THE GREAT SALISH HEIST

Where: Cinecenta, Student Union Building, University of Victoria, 3800 Finnerty Rd.

When: Friday, March 15, 5 p.m., 7:30 p.m.

Tickets: $15 ($10 for students/seniors)

Every time Darrell Dennis puts film ideas down on paper, the actor-writer-director-producer does so with specific locations in mind. “And it’s usually where I’m from, and what I’ve experienced,” he said.

Dennis initially wanted to make The Great Salish Heist in B.C. near Shuswap Indian Reserve, where he was raised. But filming eventually took place in Duncan, which has quickly become a favourite shooting location for the 91原创-born, Los Angeles-based artist.

He shot over consecutive summers in the Cowichan Valley, beginning with The Great Salish Heist in 2022. A second feature he co-wrote, directed and filmed in Duncan, Sweet Summer Pow Wow, is due for release this year with many of the same producers and crew on board.

He wants Indigenous stories to take place in Indigenous communities, and always has a picture in his head of what that should entail. Duncan had everything he needed in that regard, and despite the “incredibly huge” differences between the Coast Salish and Interior Salish peoples, tonally he liked what he saw during shooting.

“The landscape of the coast — the terrain, the feel — is so different from what I grew up with,” Dennis said. “The whole vibe and way of looking at things is completely different as well.”

The Great Salish Heist screened at this year’s Victoria Film Festival and is currently touring Island cinemas. Based on a story by Cowichan Tribes member Harold C. Joe and University of Victoria grad Sophie Underwood, the film will be shown twice at Cinecenta on Friday, followed by screenings at the Cowichan Performing Arts Centre in Duncan on March 24 and the Star Cinema in Sidney in April.

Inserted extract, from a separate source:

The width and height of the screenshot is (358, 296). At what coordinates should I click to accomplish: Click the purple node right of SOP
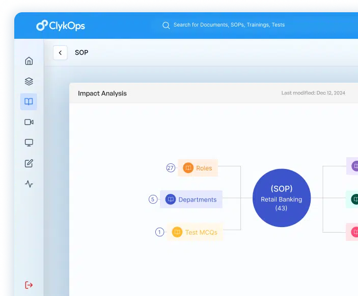point(353,166)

“To be able to experience this thing you worked on and fretted over with an audience is incredibly important,” Dennis said of the screenings. “I can think something is good, but until you actually hear the reaction from an audience and get that feedback, you never know.”

Joe will attend most of the screenings and participate in Q&A sessions with the attendees, which makes perfect sense. The character of Steve Joe, who is played by Dennis in The Great Salish Heist, is based on Joe’s career as an archeologist, and mirrors his real attempts at repatriating items stolen from First Nations throughout history.

The Great Salish Heist, which also stars Graham Greene, Tricia Helfer and Ashley Callingbull, is part mystery and part comedy, with Greene — an Academy Award nominee for supporting actor in 1990’s Dances With Wolves —providing much of the comic relief during filming. Dennis had worked with Greene several times in the past, but what effectively drew the esteemed actor to the project, according to Dennis, was the upbeat attitude of everyone involved.

“When Graham likes to play on set, boy does he play. There’s about two hours of footage of Graham improvising that we couldn’t use.”

It was important for the filmmakers to show some of that levity on screen, Dennis said. “I’ve been in this business for over 30 years as an actor and writer and filmmaker, and one thing I’ve found from the very beginning is that anything involved with [the Indigenous community], fun is probably the last word for any of them. It is about trauma, that sort of thing. A big mission for me once I started to create my own projects was to create the types of films I wanted to see. Why not have a fun heist movie?”

Dennis believes this will be the beginning of a new wave, thanks to federal funding grants from the likes of Telefilm Canada, the Indigenous Screen Office and the Canada Media Fund.

“In the last five years, I’ve been seeing huge leaps from funding organizations ensuring that Indigenous people are telling their own stories and choosing stories that Indigenous people want to tell. It has become a lot more accessible to us as Indigenous filmmakers.”